Three final candidates (Alex, Bo, and Chris) for a position happen to take different versions of the aptitude test. You are supposed to choose the one who performed best out of these three final candidates and the test results are as follows:

Alex received 88 from the test version A
Bo received 424 from the test version B
Chris received 1095 from the test version C
1.1 Excel Data file: Data 1. has test scores from the test version A, B, and C. Check the file. When comparing three candidates’ scores, would it be okay to compare their scores directly? If not, why?

It would be okay to compare the Z scores, but not the raw scores, from each test. In order to do that, you would have to know the mean and standard deviation of each test, assuming they were all normally distributed.

When comparing the scores of the three candidates (Alex, Bo, and Chris) who took different versions of the aptitude test, it is not okay to compare their scores directly. The reason is that the scores are from different test versions, which means they are measured on different scales or criteria.

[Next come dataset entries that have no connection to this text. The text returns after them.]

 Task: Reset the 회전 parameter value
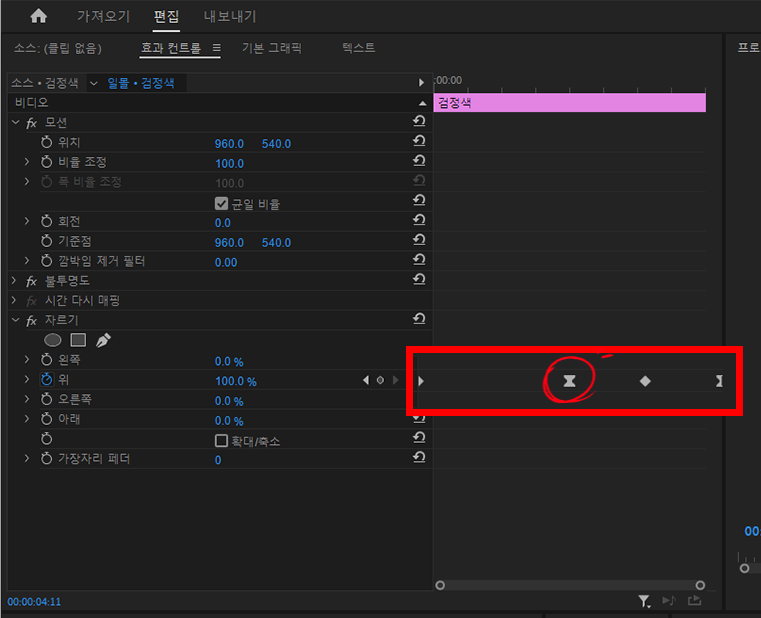point(419,222)
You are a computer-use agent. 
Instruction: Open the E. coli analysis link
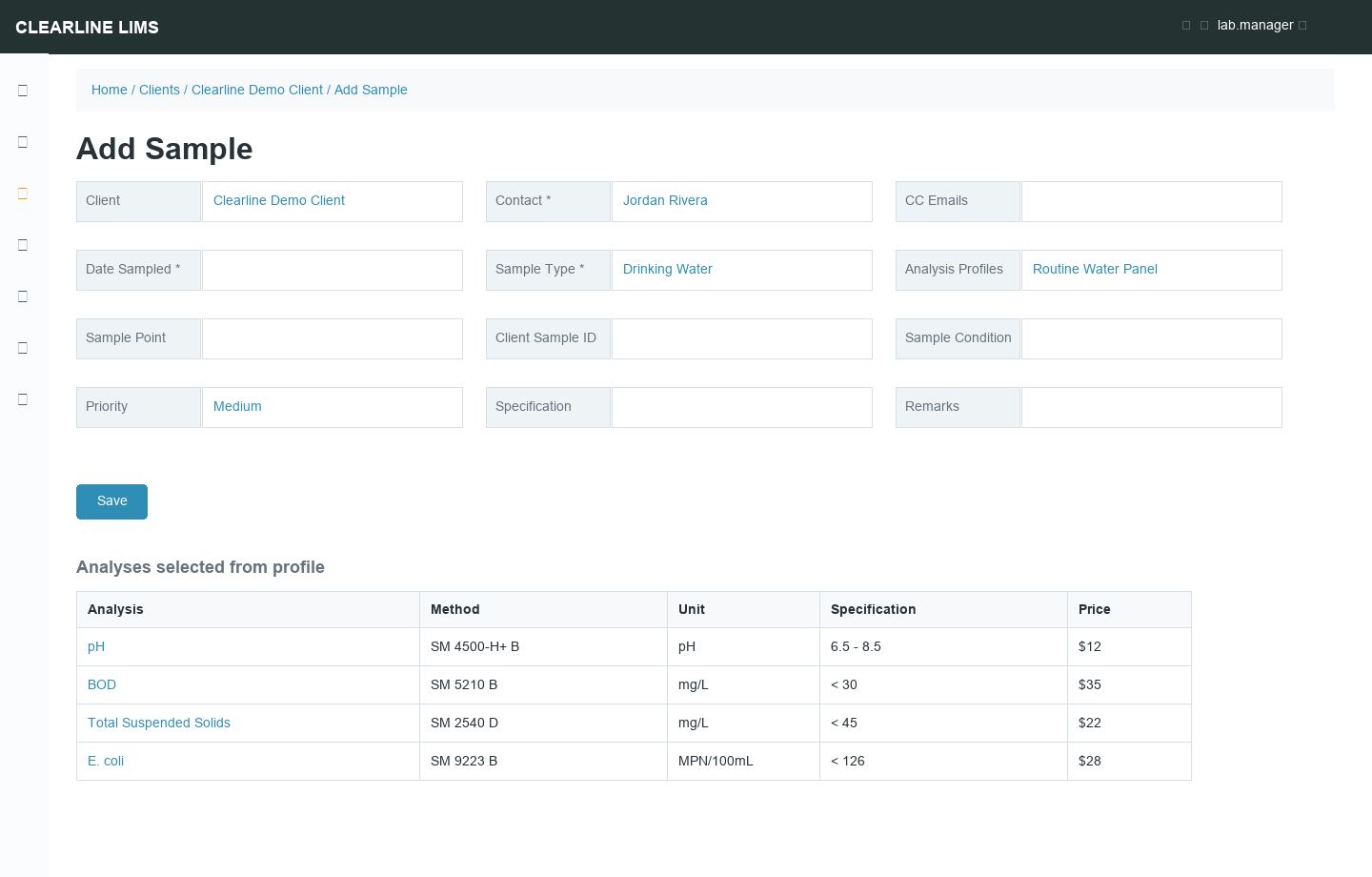106,761
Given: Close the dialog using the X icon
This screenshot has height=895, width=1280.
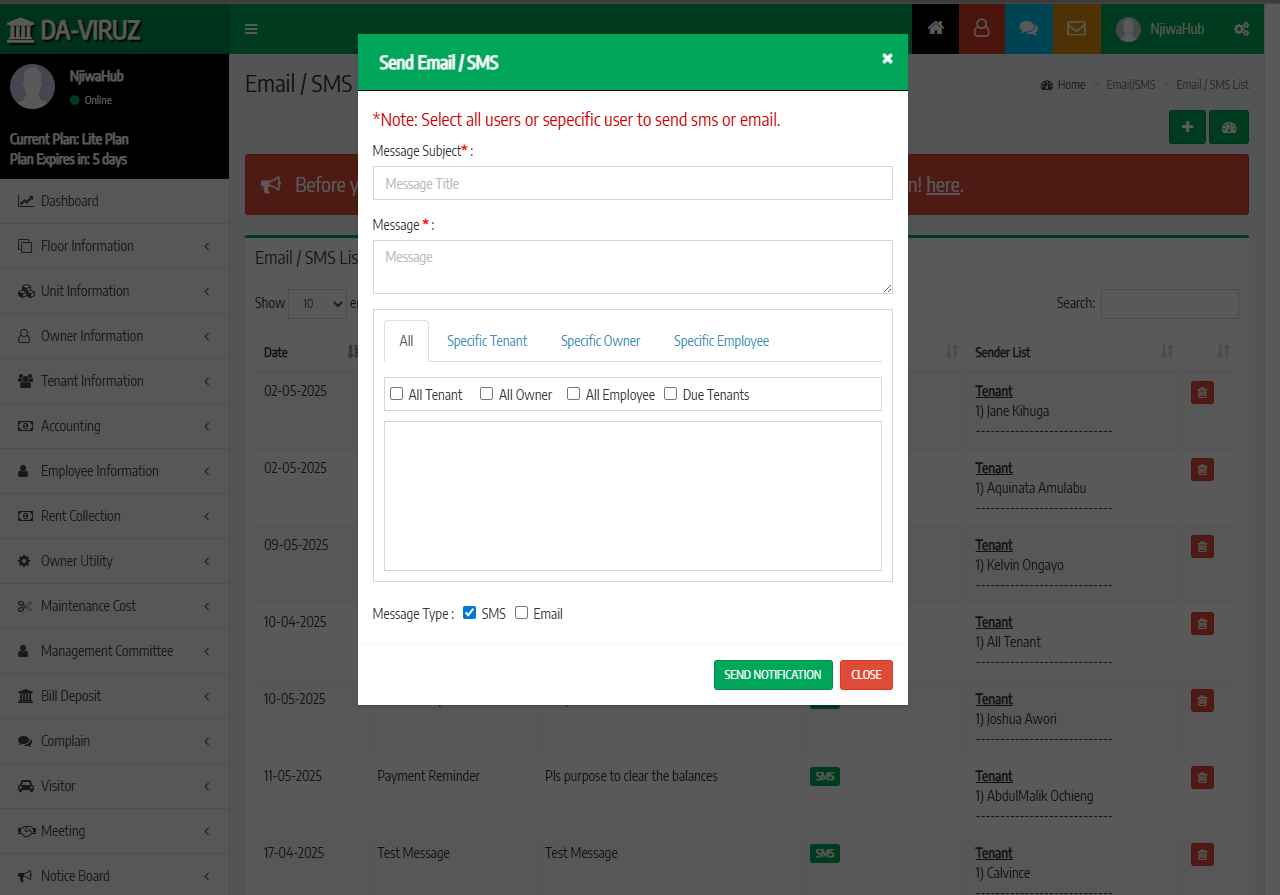Looking at the screenshot, I should (x=887, y=59).
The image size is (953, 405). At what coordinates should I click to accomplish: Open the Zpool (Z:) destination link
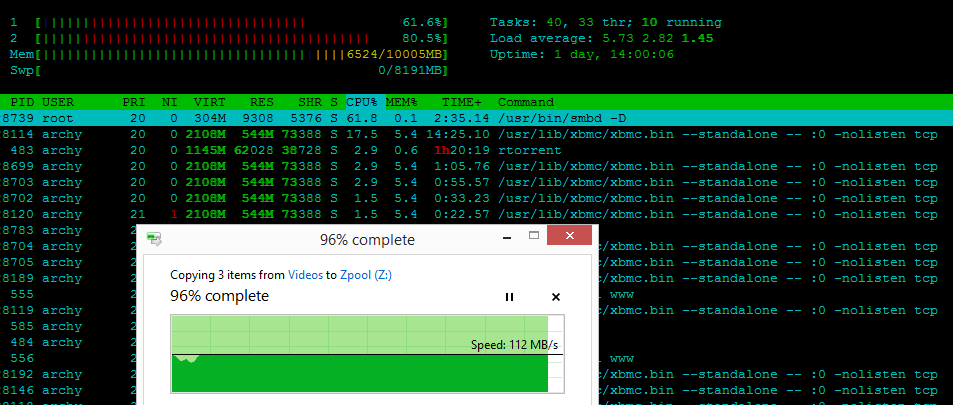click(x=367, y=273)
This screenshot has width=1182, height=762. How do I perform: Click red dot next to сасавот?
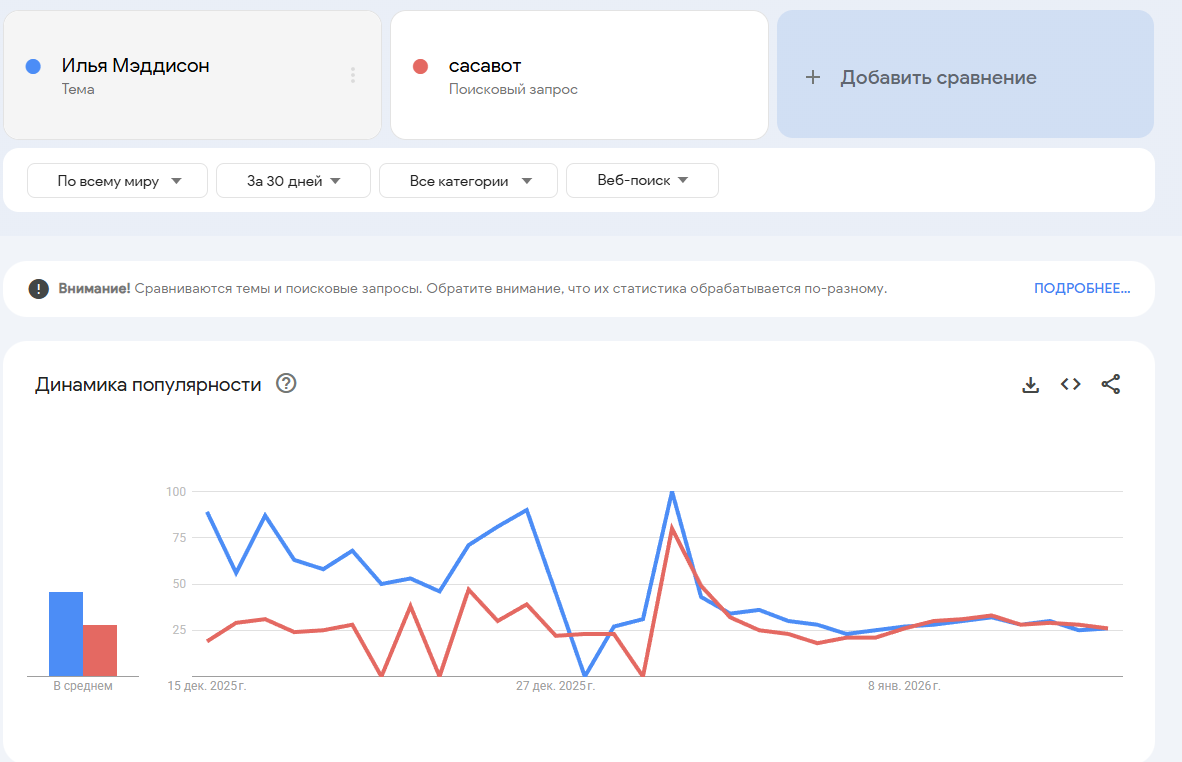pyautogui.click(x=420, y=66)
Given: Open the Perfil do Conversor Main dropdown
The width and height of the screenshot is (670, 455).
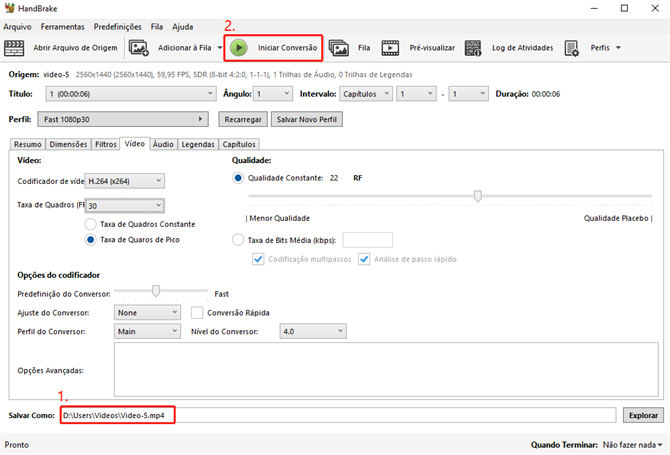Looking at the screenshot, I should (x=146, y=331).
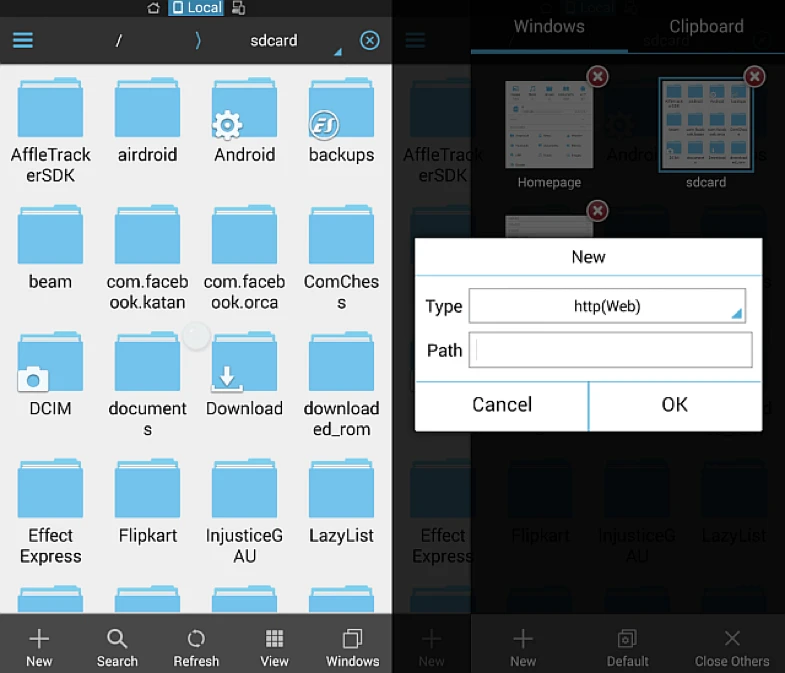Close the Homepage window thumbnail
The height and width of the screenshot is (673, 785).
coord(597,77)
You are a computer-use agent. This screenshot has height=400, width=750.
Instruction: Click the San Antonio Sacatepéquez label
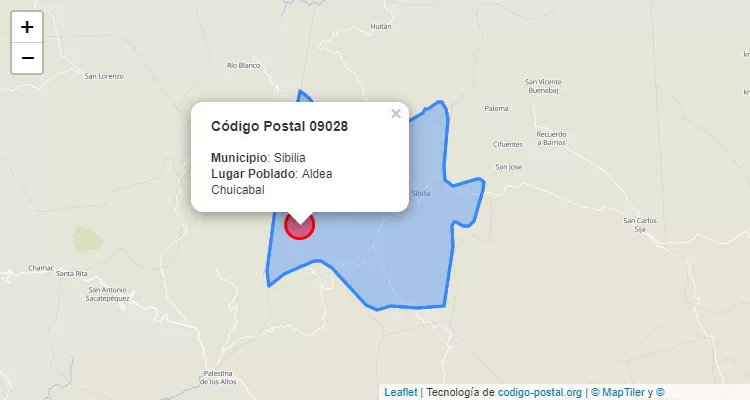108,294
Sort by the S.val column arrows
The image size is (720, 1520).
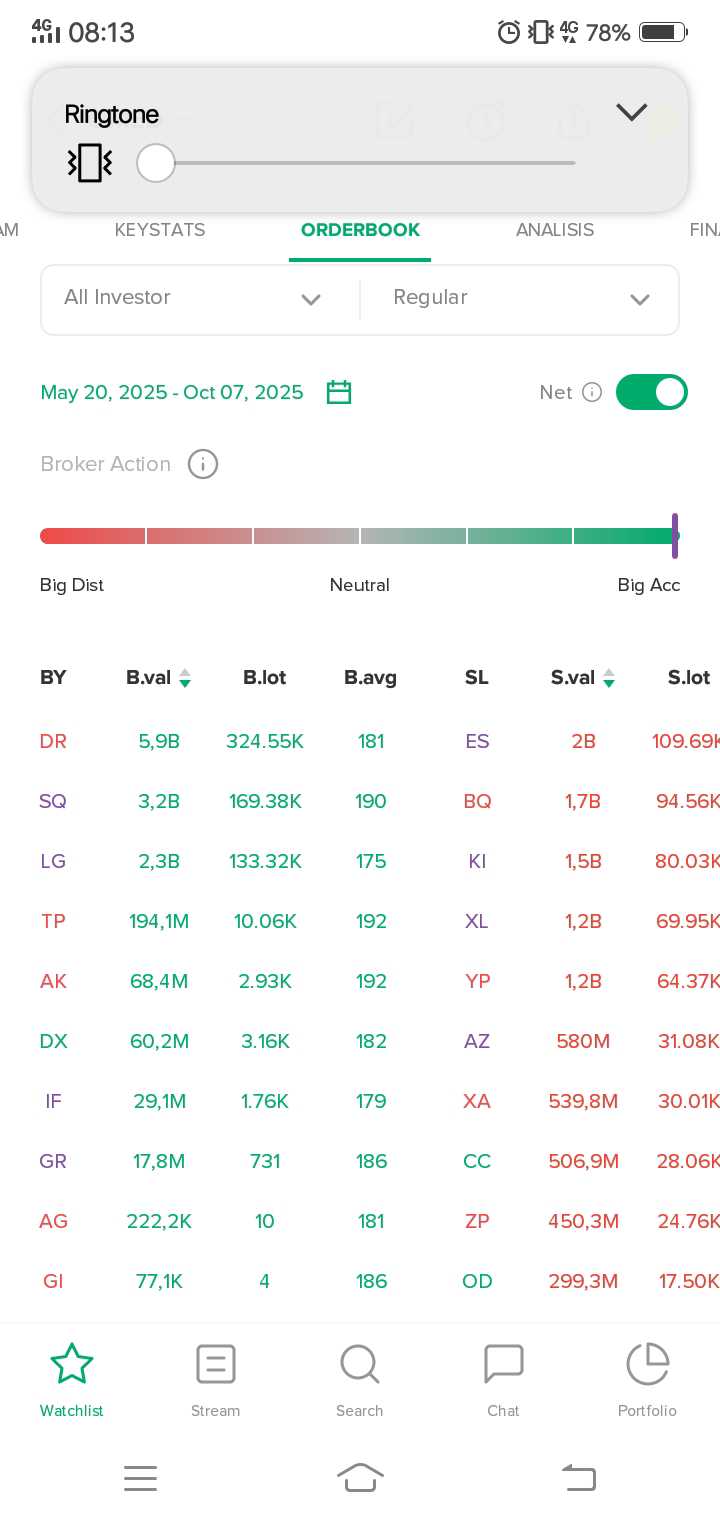(x=609, y=678)
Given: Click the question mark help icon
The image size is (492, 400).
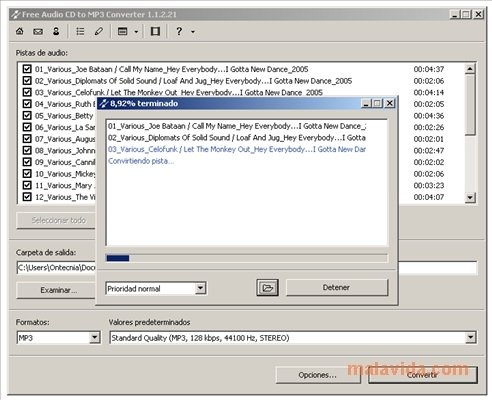Looking at the screenshot, I should 179,31.
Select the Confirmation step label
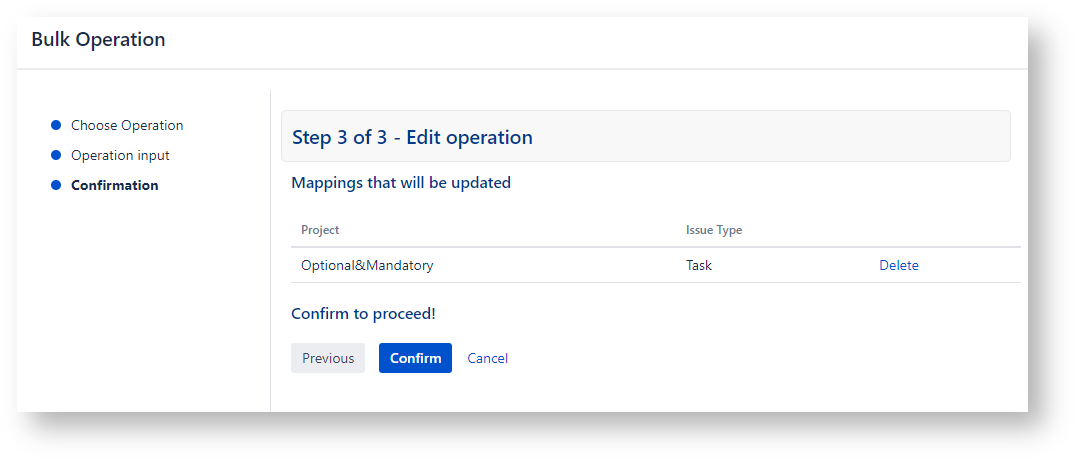1076x460 pixels. tap(114, 186)
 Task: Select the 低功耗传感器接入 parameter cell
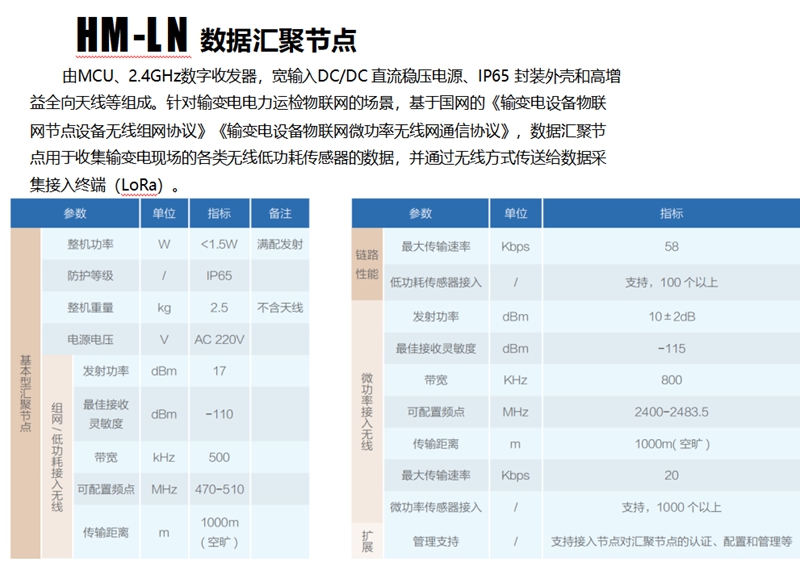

To determine who performed best among the three candidates, you need to standardize or normalize the scores. This can be done by converting the scores to a common scale or by calculating the z-scores for each candidate's score.

Here is how you can compare the scores using z-scores:

1. Calculate the mean and standard deviation for each test version separately.
2. Convert each candidate's score to a z-score using the formula:
z-score = (candidate's score - mean) / standard deviation
This will represent how far above or below the mean the candidate's score is, in terms of standard deviations.
3. Compare the z-scores of the three candidates. The candidate with the highest z-score performed the best.

By following these steps, you can compare the scores of the three candidates efficiently and fairly despite the difference in test versions.